Since launching the HSPD-12 (Homeland Security Presidential Directive 12, Policy for a Common Identification Standard for Federal Employees and Contractors) secure credentialing program in 2004, millions of smart cards have been issued to U.S. Government employees, military personnel and contractors. As a result, the government has streamlined and standardized the process used to vet employees and process their identities and credentials, and has defined and implemented a standardized, single credential to grant access to physical and logical security applications.
Government employees across all federal agencies now are required to use a single, secure photo ID badge to authenticate themselves, gain access to doors, gates and portals at government buildings, carry biometric and other information in a secure manner, log on to their computers and mobile devices, digitally sign emails and encrypt disks, files and emails.
With this U.S. Government initiative, for the first time, standards were applied to all elements of the identity, credential and access management ecosystem of an organization. Developed by NIST (National Institute of Standards and Technology), the Federal Information Processing Standard 201 (FIPS 201) governs the way in which federal employees provide their identities, and the workflows associated with capturing personnel data, processing credential requests, producing the credential and getting it to the employee are strictly defined. Following the FIPS 201-mandated process provides a high level of trust in the credential, which allows it to be accepted across different agencies, and to perform more functions than a typical, locally-issued proximity credential could be trusted with. These credentials are commonly referred to as PIV (Personal Identity Verification) cards. As of today, millions of PIV cards have been issued to federal workers, including both military and non-military government employees and contractors.
To produce the high volumes of smart cards the government requires for its PIV credentials, a number of agencies, including the GSA (U.S General Services Administration), established sophisticated identity and smart card management systems that not only print visually secure ID badges, but also encode the smart card chips with agency- and personnel-specific data, biometric information, encryption keys and digital certificates.

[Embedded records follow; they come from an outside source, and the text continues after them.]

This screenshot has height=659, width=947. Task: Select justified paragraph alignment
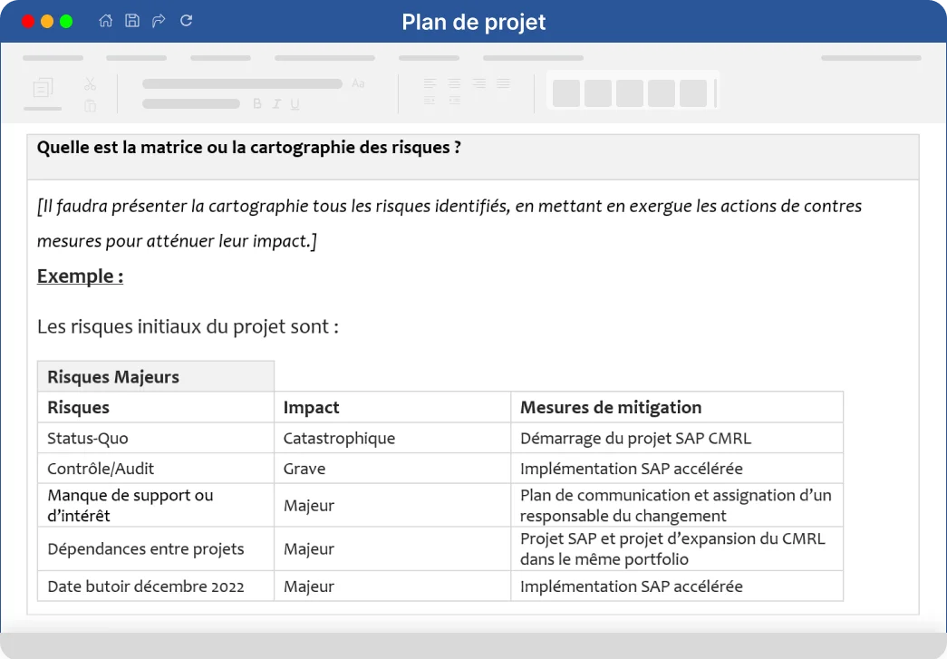502,82
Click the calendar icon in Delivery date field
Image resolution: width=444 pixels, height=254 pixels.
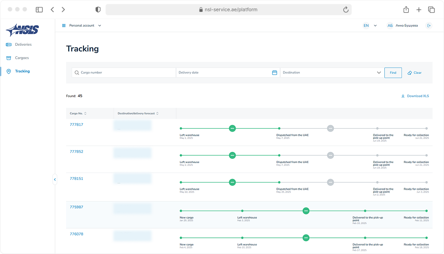point(275,73)
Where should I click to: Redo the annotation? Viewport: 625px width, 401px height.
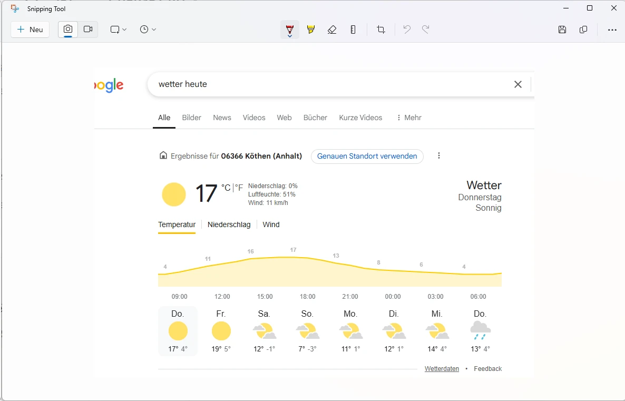point(426,29)
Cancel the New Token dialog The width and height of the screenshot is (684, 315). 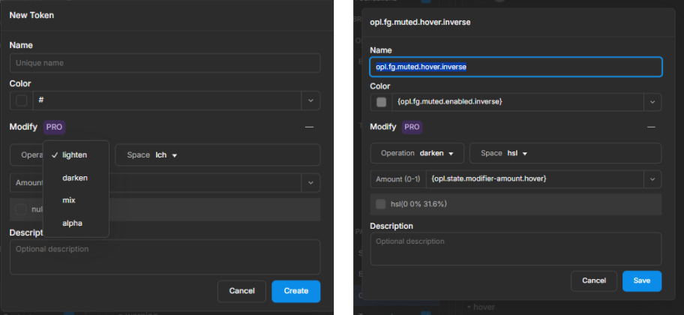pyautogui.click(x=242, y=291)
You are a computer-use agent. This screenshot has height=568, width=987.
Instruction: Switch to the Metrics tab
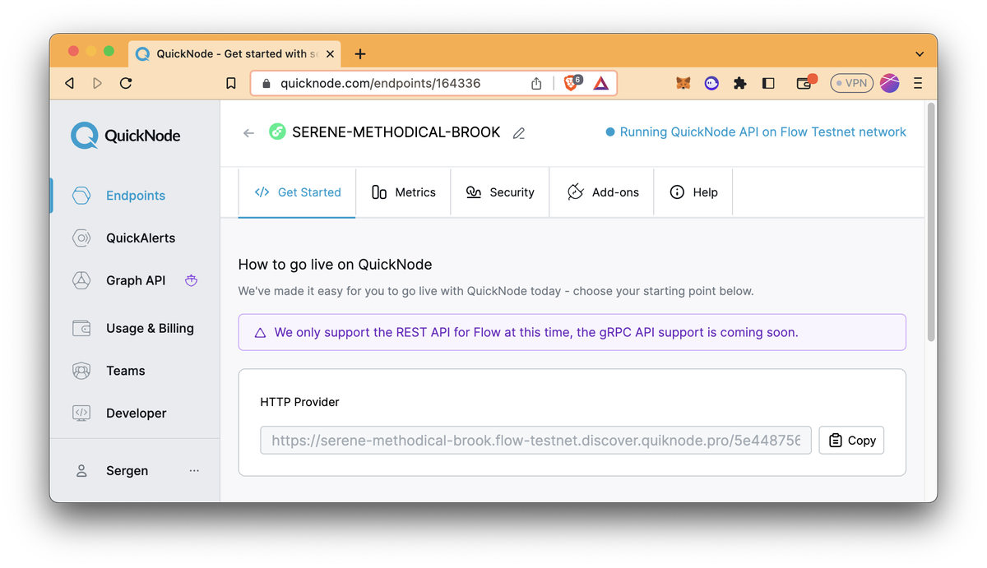coord(403,192)
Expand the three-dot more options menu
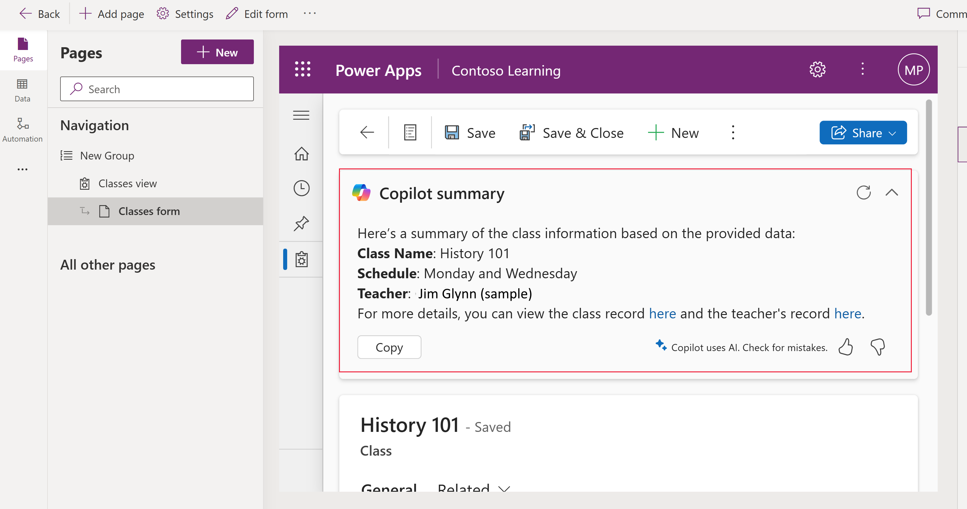This screenshot has height=509, width=967. (x=733, y=133)
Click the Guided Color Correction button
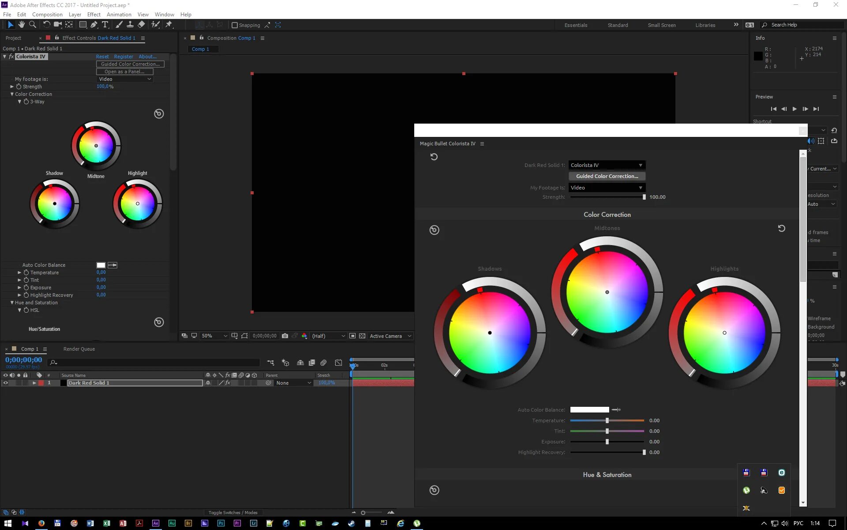 pos(606,176)
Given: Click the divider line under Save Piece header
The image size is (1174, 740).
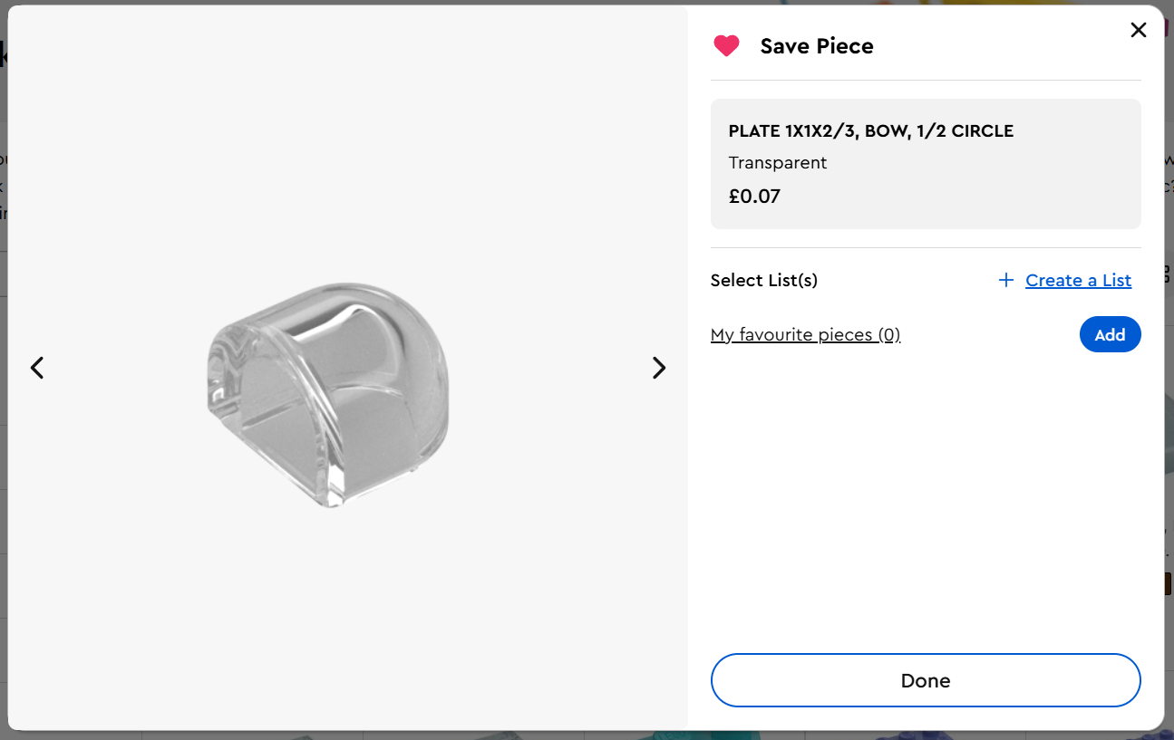Looking at the screenshot, I should [x=926, y=80].
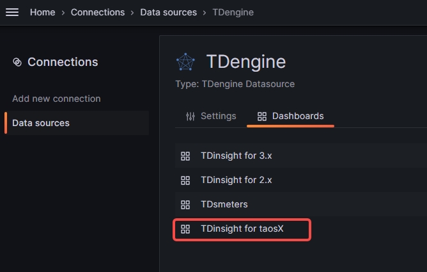
Task: Select Data sources in sidebar
Action: coord(41,123)
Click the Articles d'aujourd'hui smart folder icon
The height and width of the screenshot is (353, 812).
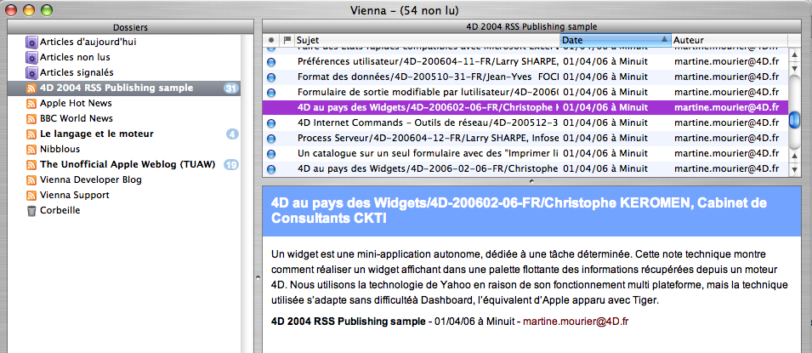pyautogui.click(x=31, y=42)
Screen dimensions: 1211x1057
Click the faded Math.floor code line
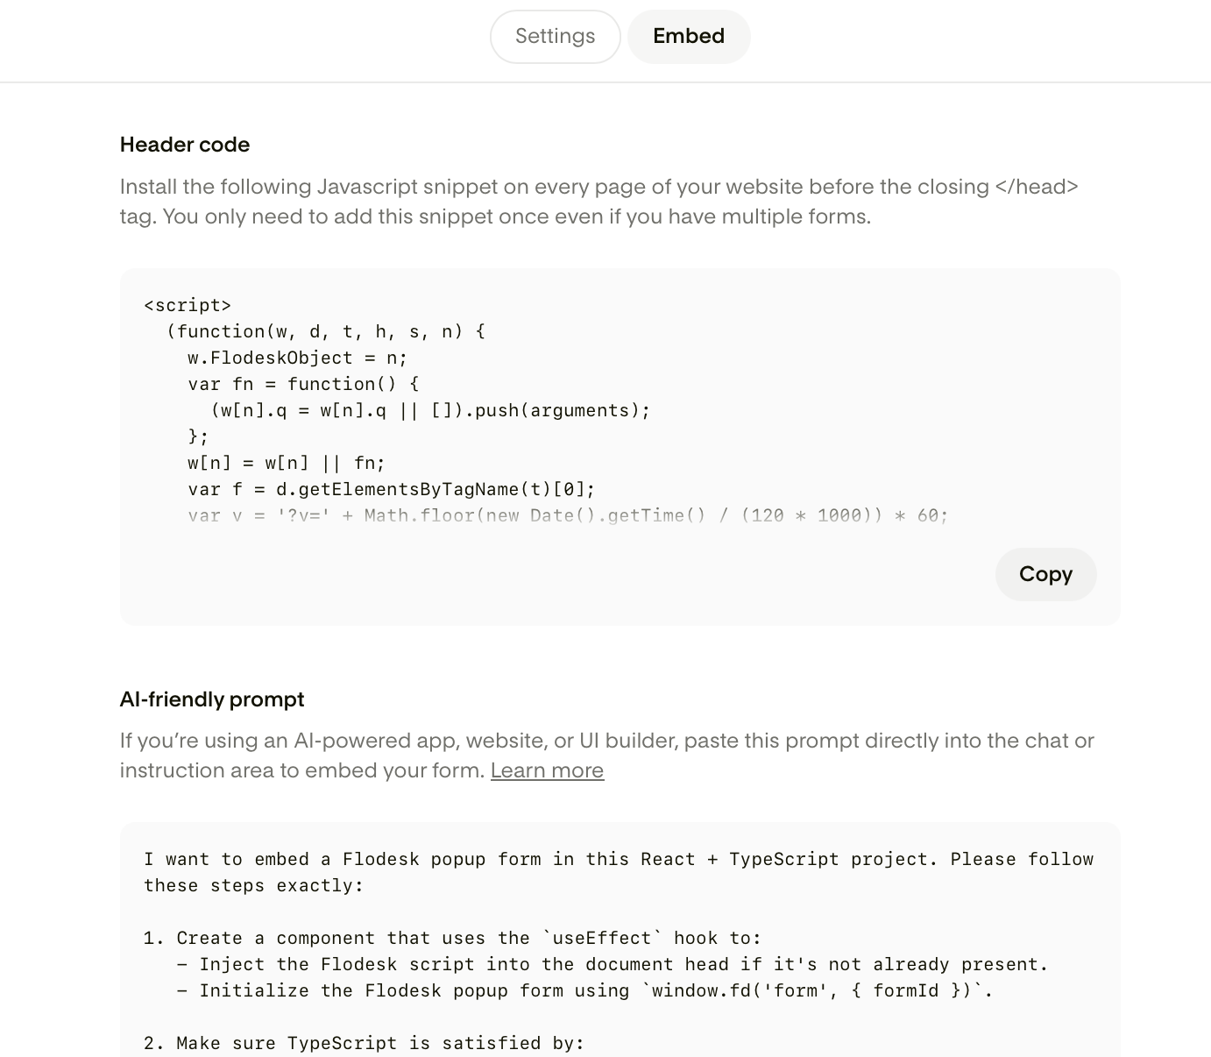tap(568, 515)
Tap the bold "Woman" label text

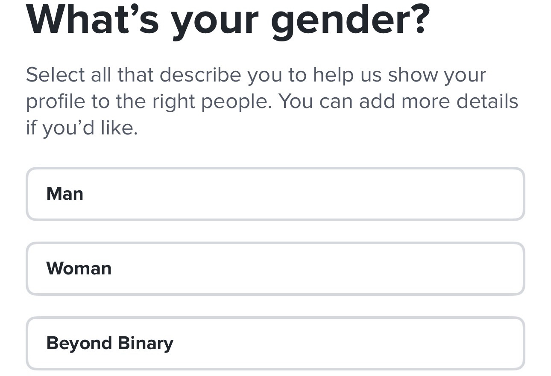coord(79,268)
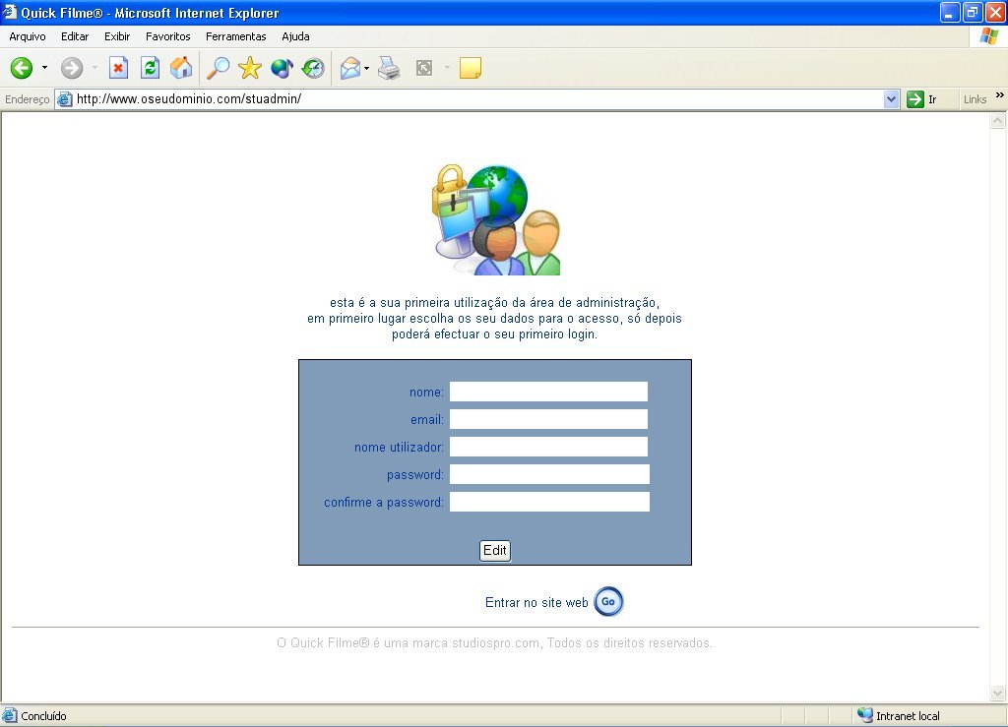The height and width of the screenshot is (727, 1008).
Task: Click the nome utilizador text field
Action: [x=548, y=448]
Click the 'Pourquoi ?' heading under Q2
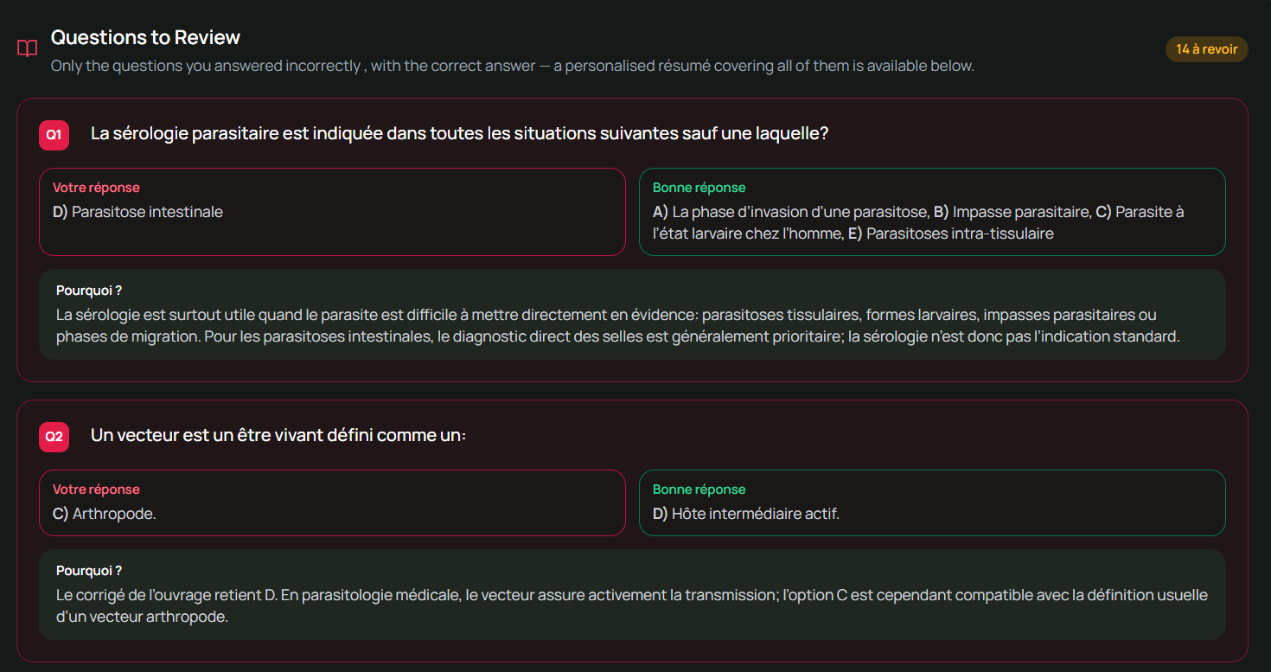1271x672 pixels. [89, 571]
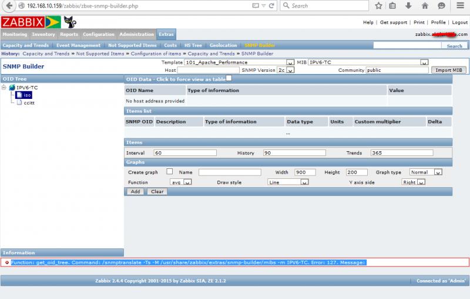470x299 pixels.
Task: Go to browser home icon
Action: (425, 6)
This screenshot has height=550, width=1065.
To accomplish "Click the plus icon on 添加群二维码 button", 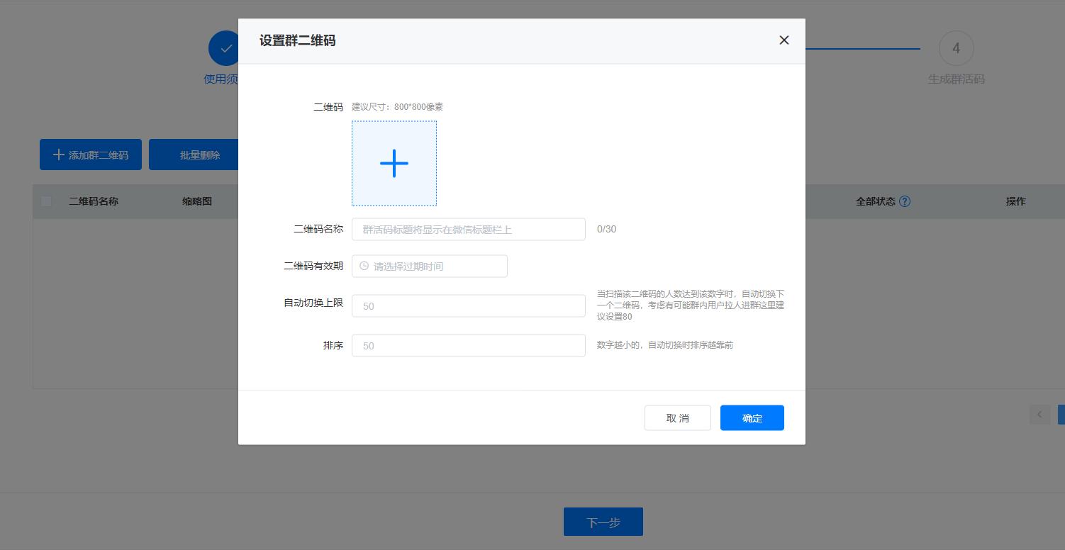I will 58,154.
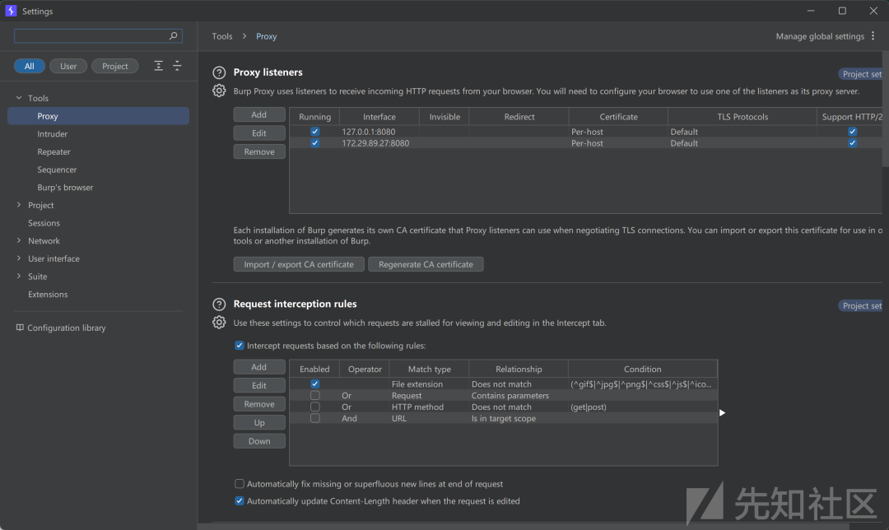
Task: Toggle Running checkbox for 127.0.0.1:8080 listener
Action: point(314,132)
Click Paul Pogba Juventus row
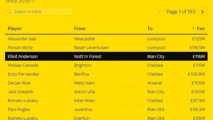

Government standards also aid enterprises
It took a lot of work by the government and industry, but the FIPS 201 standard that supports HSPD-12 has made real the promise of trusted, enterprise-wide credentialing and multiple applications on a single credential. Success at the federal agency level has stirred interest among government contractors and commercial enterprises, many of whom share the problems as the government –identifying all employees, and securely managing those identities and their credentials across multiple sites.
There are various forms of FIPS 201 credentials that are available to private and commercial organizations, allowing them to benefit from the research and data models that have been implemented and shown to be effective by the federal government. Examples include TWIC (Transport Worker Identity Card), use by workers at maritime facilities and ports, FRAC (First Responder Access Card) for police, fire and other local government emergency response personnel, and PIV-I (PIV-Interoperable Cards) for non-government personnel that may need to have access to U.S. Government sites and data as if they were government personnel.
And there are CIV Cards. The Commercial Identity Verification Card provides a model for technical compatibility with PIV-based systems deployed by the federal government. The CIV card doesn’t require the same level of identity proofing or issuance workflow required to obtain a PIV card, but does provide a framework that non-government organizations can use to issue very secure, multifunction smart card credentials. Technically, PIV-I and CIV are virtually identical; the difference lies in the issuing process. CIV issuers must follow the same enrollment, verification, separation of duties and full background checks that the federal government follows to issue a PIV card. CIV holders are then considered vetted to the same standards as a government employee or contractor, and their credentials are handled with the same levels of security as a government-issued card.
CIV cards for smaller organizations – issued through the cloud
But what if instead of millions, your organization consists of thousands, or maybe hundreds of employees? While high assurance, smart-card based credentialing programs would provide more secure physical and logical security tools and policies, the investment of hundreds of thousands of dollars required to implement such a card management system would likely be a challenge.
This is where cloud-based credentialing, or “identity as a service” can play a role. These services allow users to bypass the smart card infrastructure investment and to create, manage and distribute secure, certificate-based smart card credentials such as CIV cards through the cloud. ‘Pay-as-you-go’ models offers one fixed price so you pay only for the users you need, as you need them, eliminating the complexity and operating costs associated with managing and deploying an internal smart card identity project. This approach offers significant savings by avoiding upfront capital and ongoing management costs of replacing, installing, maintaining and managing onsite servers and systems.
Typical identity as a service solutions allow an organization to define its own credentialing workflows, badge designs and encoding data for physical access, logical access, digital signing and encryption. Badges can be printed by the service in bulk, one at a time, or even at the customer’s facility, if they prefer to have printers and the associated supplies and support mechanisms on site. Remote employees can log onto the service, follow the predetermined workflows, and create their own badges, which are then mailed to them in a secure envelope.
By taking the complexity out of designing smart card data models, encryption, encoding, printing and issuance, cloudbased credentialing services make true, secure smart card functionality and deployments available to all organizations.
Outside the U.S., there are similar programs starting or already going on all over the world that use smart card-based credentials issued via the cloud. The underlying technology that creates secure, trusted identity credentials is gaining momentum. And we can be curious what the future will bring.